Because of the mores of the times, even journaling women did not dare to write that they were pregnant until the event produced a child. And then as you were reading — surprise! She suddenly wrote that a new little one joined the family.
Let’s also not forget, that whenever possible pregnant women stayed in seclusion. Showing your belly in public was not exactly de riguere. In the lower classes and esp. in the Old West some of these rules were of necessity relaxed, but even for a farmers wife, riding a buckboard on bumpy dirt roads from rural areas into the town general store was most likely not a frequent occurrence.
When pregnancy itself was so secluded, is it any wonder women seldom spoke of trying to “prevent” the event?
Due to the secrecy, it comes as no surprise that modern researchers had to literally read between the lines of journals.
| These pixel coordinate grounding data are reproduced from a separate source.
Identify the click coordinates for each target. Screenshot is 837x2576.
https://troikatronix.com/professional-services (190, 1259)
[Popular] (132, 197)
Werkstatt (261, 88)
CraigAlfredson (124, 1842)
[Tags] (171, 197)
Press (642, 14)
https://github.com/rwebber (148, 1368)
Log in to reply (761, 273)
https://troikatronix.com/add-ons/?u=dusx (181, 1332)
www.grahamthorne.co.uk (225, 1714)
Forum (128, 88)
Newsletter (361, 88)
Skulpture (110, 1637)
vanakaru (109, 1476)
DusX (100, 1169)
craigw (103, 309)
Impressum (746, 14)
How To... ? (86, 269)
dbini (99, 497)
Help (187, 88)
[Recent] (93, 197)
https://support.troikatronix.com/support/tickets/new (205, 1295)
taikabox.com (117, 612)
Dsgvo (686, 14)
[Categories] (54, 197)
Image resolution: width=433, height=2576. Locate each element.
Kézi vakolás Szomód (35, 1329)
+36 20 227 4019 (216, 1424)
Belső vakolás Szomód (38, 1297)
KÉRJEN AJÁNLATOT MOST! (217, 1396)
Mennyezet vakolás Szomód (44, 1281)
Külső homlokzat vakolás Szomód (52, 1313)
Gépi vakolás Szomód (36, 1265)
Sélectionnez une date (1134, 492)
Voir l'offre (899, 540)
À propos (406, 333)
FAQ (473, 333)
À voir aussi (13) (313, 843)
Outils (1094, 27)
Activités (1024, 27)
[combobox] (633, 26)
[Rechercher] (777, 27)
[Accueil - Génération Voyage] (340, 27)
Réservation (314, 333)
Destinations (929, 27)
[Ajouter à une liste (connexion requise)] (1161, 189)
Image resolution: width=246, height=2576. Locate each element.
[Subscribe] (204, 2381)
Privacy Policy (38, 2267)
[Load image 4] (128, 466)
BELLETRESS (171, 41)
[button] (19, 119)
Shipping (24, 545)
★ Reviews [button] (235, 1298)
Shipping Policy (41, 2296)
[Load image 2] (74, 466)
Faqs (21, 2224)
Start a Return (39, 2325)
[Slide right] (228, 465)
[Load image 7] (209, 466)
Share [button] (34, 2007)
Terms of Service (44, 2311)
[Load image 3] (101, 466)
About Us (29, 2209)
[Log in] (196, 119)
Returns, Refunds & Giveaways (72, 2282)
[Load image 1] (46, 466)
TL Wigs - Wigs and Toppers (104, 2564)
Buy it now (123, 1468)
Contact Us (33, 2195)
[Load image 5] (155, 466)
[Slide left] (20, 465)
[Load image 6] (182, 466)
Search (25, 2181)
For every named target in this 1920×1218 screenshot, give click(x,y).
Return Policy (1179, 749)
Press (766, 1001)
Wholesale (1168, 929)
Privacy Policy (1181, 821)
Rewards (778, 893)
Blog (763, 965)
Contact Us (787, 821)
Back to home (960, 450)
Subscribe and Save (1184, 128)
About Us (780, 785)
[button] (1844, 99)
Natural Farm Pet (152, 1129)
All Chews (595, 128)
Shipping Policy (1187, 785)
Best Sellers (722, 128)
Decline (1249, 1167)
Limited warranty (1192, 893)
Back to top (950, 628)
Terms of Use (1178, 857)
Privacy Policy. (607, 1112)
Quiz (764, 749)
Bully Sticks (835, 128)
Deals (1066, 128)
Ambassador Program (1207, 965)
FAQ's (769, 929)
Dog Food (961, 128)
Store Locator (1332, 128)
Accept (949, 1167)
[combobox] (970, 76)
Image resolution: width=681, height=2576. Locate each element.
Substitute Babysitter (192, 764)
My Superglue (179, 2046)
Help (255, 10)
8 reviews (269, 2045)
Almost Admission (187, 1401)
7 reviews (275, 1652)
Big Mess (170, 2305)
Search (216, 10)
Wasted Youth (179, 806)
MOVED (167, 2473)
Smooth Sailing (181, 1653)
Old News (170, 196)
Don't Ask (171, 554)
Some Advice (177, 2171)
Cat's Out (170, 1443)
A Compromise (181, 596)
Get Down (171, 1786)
In doing so they discovered that many of these women kept track of their menstrual cycles much like modern women do. Some actually wrote it down in a sort of code that researches figured out. These women had discovered that a rhythm method sometimes worked to space pregnancy or prevent them.
Another reason why historical information is difficult to come by is passage of the Comstock Laws of the 1870s and 1880s. These laws made dispensing information about contraception and abortion illegal. Advertisers of devices and methods did manage to skirt these laws with specialized language and terms.
In part II of Historical Contraception I’ll discuss the contraceptives themselves and how those who sold them advertised even though doing so was illegal.
I hope you enjoyed this discussion and I invite you to add your thoughts in comments.
Note: Please, no preaching on the morality of contraception and abortion. We all have our personal beliefs and this is not a forum to air them. Keep the discussion about historical facts or the reason why historical romance writers may or may not choose to refer to contraception in their books.
If you’d like to learn more about this fascinating subject, check the references below.
Domestic Technology A Chronology of Developments by Nell Du Vall This book has become rare and at the time of writing this blog, I found only a used copy on Amazon. But it is must for all historical writers as it depicts origins and stories behind most domestic inventions including food, planting, harvesting, livestock, tools, power sources, fuels, metals, writing, clocks, computers, Health and children, household medications, reproduction etc. It is a Bible for historical writers. Used copies start around $0.35 but I found one new book at Barnes & Noble for $168. (yes, it’s worth it.) and one like new for $70.37. You can also find copies at Google Books, Abebooks.com, OCLC WorldCat (a library)
Contraception and Abortion in 19th-Century America by Janet Farrell Brodie. At Google books where this link will take you, there is a full description. Also find it at textbooks.com, OCLC WorldCat – libraries, TheFreelibrary.com – online.
Birth Control Movement at Wikepedia This site provides leads to even more in depth information.